--- START TEXT BLOCK ---

You might need to resize the window to make the legend appear in the plot. You can see that sibling nodes with the same scope are grouped by their color. The `*` nodes are the padded nodes that we need to insert to make the tree perfectly balanced. 

Notice how the ``PermuteAndPadScopes`` layer permutes the very first layer and pads it with two more nodes on the right.

The probability of the padded nodes is fixed to 1 and so the above network is equivalent to:


In [None]:
spnk.visualize_dense_spn(dense_spn, show_legend=True, show_padding=False, transparent=False).show()

Of course, if there is no need for padding, then we shouldn't. In the next snippet we have an SPN where we don't need padding to get a perfectly balanced tree.

In [None]:
# Number of sums per region from bottom to top
num_sums_iterable = iter([])  # in this case there are no non-root sum layers

leaf = spnk.layers.NormalLeaf(num_components=2)

--- END TEXT BLOCK ---

• EXERCISE INSTRUCTIONS:
1. Rewrite the rows from the line containing "You are a computer-use" through the line containing "Open the @VinGuptaMD", changing "Open" to "Expand" and leaving everything else as it is.
2. Write the next part of the SPN padding notebook, picking up after its last line.

--- START LISTED ENTRIES ---

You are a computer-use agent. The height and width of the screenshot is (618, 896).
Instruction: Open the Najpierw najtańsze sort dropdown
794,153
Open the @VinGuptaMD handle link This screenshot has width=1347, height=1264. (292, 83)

--- END LISTED ENTRIES ---
--- START LISTED ENTRIES ---

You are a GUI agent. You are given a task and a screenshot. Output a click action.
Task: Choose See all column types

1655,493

--- END LISTED ENTRIES ---

• WRITTEN RESPONSES:
1.
You are a computer-use agent. The height and width of the screenshot is (618, 896).
Instruction: Expand the Najpierw najtańsze sort dropdown
794,153
Expand the @VinGuptaMD handle link This screenshot has width=1347, height=1264. (292, 83)

2.
dense_spn = spnk.region_graph_to_dense_spn(
    x0_x1_x2, 
    num_sums_iterable=num_sums_iterable,
    leaf_node=leaf,
    return_weighted_child_logits=False
)
spnk.visualize_dense_spn(dense_spn, show_legend=True, transparent=False)

### Large SPNs
In practice, you might want to make things larger, for example:

In [None]:
import itertools

nodes = [spnk.RegionVariable(i) for i in range(32)]

while len(nodes) > 1:
    next_nodes = []
    for i in range(0, len(nodes), 2):
        next_nodes.append(spnk.RegionNode([nodes[i], nodes[i + 1]]))
    nodes = next_nodes

leaf = spnk.layers.NormalLeaf(num_components=2)
dense_spn = spnk.region_graph_to_dense_spn(
    nodes[0], 
    num_sums_iterable=itertools.cycle([2]),
    leaf_node=leaf,
    return_weighted_child_logits=False
) 
spnk.visualize_dense_spn(dense_spn, node_size=16, transparent=False)